Super Soft Choco Coco Cookies
Makes Approx. 16 Cookies
***This recipe requires refrigeration of dough before cooking - allow 4 to 6 hours.
- 1/2 cup palm shortening at room temperature
- 3/4 cup coconut sugar
- 1 tsp vanilla extract
- 1 large egg
- 1 cup + 2 Tbsp gluten free baking mix (flour)
- 1 cup semisweet chocolate chips
- Optional bu Super Good - 1/2 unsweetened shredded coconut
- Using a mixer, cream shortening and sugar in a large mixing bowl.
- Add egg and vanilla and beat again until well combined, scraping sides of bowl as needed.
- Add gluten free baking mix in two batches and mix again.
- Stir in chocolate chips and coconut if you are adding. Then cover bowl and refrigerate overnight or for at least 4-6 hours until thoroughly chilled.
- Preheat oven to 350 degrees F (176 C).
- Once chilled, scoop out rounded Tablespoon amounts of dough, roll them into balls or use a cookie scoop. Place them 2 inches apart on a baking sheet.

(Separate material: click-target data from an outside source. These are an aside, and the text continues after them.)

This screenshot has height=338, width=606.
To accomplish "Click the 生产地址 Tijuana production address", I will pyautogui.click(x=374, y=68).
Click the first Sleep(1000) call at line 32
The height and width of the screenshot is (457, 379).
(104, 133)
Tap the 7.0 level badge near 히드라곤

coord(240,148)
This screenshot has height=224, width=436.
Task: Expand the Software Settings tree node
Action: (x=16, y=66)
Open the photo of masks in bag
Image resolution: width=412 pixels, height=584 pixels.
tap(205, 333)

- Bake for 8-10 minutes or until the edges are just slightly golden brown. Turning pan half way through cooking time. Remove from oven and let rest on the pan for 5 minutes, then transfer to a cooling rack. Store leftovers in an airtight container at room temperature for up to several days or in refrigerator. Freezer for longer term storage.